Required action
The expected output is exactly the lines below, starting at the line with "This screenshot has height=354, width=922." and ending at the line with "This screenshot has height=395, width=592.", both included; no other line belongs in it.

Records supplied
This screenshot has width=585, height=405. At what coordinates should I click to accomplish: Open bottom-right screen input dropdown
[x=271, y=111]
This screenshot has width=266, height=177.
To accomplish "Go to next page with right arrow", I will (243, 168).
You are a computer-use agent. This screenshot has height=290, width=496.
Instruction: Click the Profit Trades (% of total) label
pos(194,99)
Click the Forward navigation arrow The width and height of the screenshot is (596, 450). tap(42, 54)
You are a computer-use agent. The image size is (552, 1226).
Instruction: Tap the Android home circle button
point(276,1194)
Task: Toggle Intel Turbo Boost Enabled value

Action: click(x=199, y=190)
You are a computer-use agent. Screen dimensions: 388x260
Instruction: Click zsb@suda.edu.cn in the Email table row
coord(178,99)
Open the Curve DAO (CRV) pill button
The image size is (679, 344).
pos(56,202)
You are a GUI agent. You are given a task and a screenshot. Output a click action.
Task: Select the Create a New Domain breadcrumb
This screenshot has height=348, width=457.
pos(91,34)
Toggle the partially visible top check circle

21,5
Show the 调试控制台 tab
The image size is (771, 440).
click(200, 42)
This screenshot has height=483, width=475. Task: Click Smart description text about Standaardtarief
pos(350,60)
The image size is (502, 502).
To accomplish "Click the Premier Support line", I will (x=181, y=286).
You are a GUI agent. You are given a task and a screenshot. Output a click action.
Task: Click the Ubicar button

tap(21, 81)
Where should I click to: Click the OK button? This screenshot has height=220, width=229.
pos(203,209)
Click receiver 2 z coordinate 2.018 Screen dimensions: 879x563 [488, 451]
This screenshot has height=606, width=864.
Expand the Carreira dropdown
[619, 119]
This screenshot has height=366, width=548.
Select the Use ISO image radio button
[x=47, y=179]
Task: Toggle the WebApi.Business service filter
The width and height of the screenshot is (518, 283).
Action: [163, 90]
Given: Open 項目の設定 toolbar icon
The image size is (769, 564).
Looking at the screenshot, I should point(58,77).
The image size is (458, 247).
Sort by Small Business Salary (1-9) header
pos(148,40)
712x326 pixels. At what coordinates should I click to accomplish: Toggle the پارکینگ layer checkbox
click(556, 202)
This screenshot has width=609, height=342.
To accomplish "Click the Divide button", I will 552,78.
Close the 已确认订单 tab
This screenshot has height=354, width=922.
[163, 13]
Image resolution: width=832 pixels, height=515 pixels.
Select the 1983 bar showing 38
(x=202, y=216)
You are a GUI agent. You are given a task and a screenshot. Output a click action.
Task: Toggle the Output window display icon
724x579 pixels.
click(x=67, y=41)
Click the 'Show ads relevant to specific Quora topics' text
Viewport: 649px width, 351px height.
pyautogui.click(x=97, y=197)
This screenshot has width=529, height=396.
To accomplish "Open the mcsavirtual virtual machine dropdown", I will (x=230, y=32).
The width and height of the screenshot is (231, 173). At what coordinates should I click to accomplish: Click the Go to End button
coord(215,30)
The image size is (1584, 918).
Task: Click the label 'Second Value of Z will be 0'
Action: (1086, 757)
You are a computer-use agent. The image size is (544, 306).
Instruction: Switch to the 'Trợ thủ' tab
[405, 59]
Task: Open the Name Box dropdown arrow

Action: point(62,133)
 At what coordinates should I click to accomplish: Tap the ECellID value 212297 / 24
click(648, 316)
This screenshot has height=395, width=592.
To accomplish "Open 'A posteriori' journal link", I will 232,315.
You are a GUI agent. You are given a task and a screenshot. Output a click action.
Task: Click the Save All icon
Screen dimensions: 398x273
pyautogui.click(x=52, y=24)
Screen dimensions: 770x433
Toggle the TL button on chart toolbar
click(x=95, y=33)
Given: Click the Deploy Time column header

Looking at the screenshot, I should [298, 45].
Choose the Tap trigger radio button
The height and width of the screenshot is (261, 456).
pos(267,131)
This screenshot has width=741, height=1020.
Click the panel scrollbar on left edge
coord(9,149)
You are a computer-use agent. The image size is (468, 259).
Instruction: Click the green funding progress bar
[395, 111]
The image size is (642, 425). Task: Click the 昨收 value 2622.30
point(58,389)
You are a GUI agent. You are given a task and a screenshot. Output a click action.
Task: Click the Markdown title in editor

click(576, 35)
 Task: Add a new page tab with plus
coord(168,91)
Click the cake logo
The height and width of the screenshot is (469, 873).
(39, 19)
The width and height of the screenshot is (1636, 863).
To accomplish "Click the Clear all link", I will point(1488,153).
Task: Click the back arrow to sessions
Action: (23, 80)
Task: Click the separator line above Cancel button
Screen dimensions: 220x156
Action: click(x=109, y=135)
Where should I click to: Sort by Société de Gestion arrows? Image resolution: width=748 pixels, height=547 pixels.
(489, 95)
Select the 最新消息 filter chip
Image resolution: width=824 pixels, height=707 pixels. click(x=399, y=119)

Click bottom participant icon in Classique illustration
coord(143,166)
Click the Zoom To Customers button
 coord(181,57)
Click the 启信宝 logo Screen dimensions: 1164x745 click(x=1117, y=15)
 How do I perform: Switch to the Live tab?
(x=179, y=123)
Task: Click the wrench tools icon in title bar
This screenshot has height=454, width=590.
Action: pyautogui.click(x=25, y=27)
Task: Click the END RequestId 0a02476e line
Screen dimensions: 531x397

Reply
This screenshot has height=354, width=922.
[163, 13]
Image resolution: width=832 pixels, height=515 pixels.
Select the 1983 bar showing 38
(x=202, y=216)
You are a GUI agent. You are given a task and a screenshot. Output a click action.
Task: Toggle the Output window display icon
724x579 pixels.
click(x=67, y=41)
Click the 'Show ads relevant to specific Quora topics' text
Viewport: 649px width, 351px height.
pyautogui.click(x=97, y=197)
This screenshot has width=529, height=396.
To accomplish "Open the mcsavirtual virtual machine dropdown", I will (x=230, y=32).
The width and height of the screenshot is (231, 173). At what coordinates should I click to accomplish: Click the Go to End button
coord(215,30)
The image size is (1584, 918).
Task: Click the label 'Second Value of Z will be 0'
Action: (1086, 757)
You are a computer-use agent. The image size is (544, 306).
Instruction: Switch to the 'Trợ thủ' tab
[405, 59]
Task: Open the Name Box dropdown arrow

Action: point(62,133)
 At what coordinates should I click to accomplish: Tap the ECellID value 212297 / 24
click(648, 316)
This screenshot has height=395, width=592.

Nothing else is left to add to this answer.